An exact reproduction of the entries is needed. Keep all pictures out of it.

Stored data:
◇ ◇ ◇ ◇ ◇

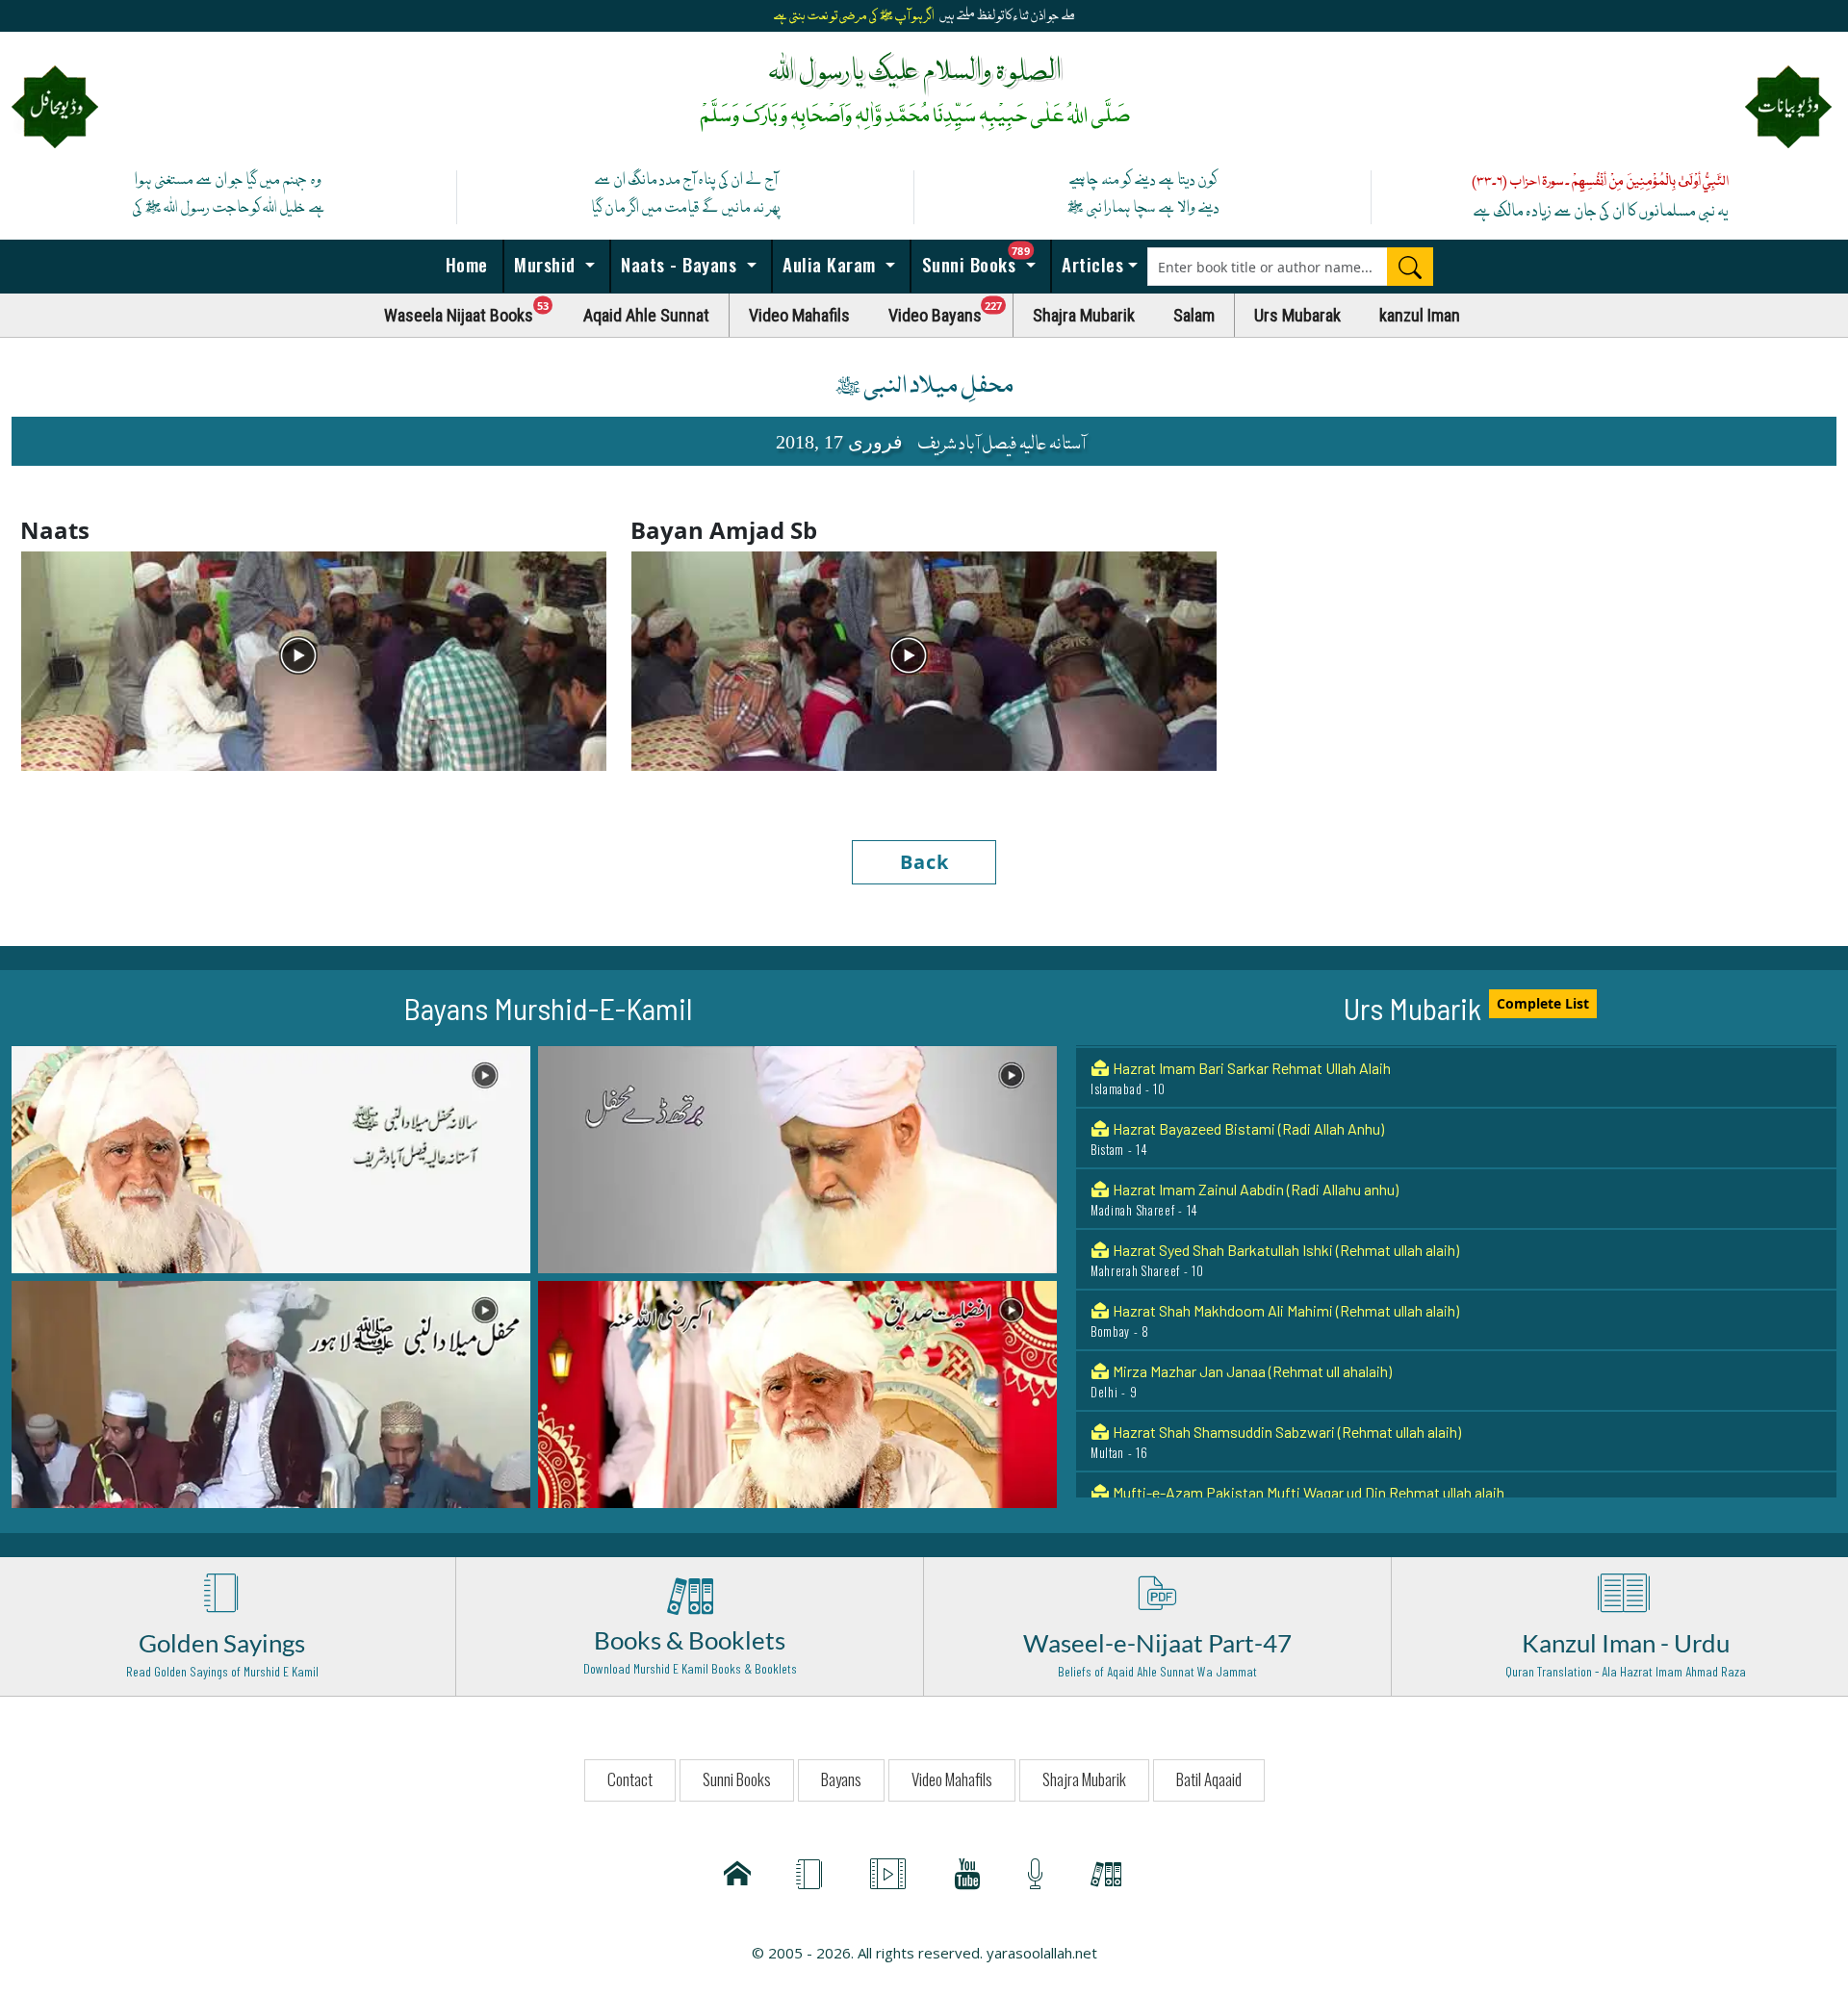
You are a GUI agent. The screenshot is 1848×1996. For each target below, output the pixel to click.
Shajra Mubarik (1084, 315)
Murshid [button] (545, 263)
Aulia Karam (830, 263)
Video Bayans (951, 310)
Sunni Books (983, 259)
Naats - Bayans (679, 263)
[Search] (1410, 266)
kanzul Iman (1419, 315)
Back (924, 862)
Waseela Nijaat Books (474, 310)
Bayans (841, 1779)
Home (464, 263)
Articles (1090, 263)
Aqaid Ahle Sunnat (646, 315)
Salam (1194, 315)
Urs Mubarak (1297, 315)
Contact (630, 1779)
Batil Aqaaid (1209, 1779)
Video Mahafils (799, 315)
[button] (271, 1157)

◇ ◇ ◇ ◇ ◇

## Reply
You are a GUI agent. The screenshot is 1848×1996. For each target below, output the pixel to click.
Shajra Mubarik (1084, 315)
Murshid [button] (545, 263)
Aulia Karam (830, 263)
Video Bayans (951, 310)
Sunni Books (983, 259)
Naats - Bayans (679, 263)
[Search] (1410, 266)
kanzul Iman (1419, 315)
Back (924, 862)
Waseela Nijaat Books (474, 310)
Bayans (841, 1779)
Home (464, 263)
Articles (1090, 263)
Aqaid Ahle Sunnat (646, 315)
Salam (1194, 315)
Urs Mubarak (1297, 315)
Contact (630, 1779)
Batil Aqaaid (1209, 1779)
Video Mahafils (799, 315)
[button] (271, 1157)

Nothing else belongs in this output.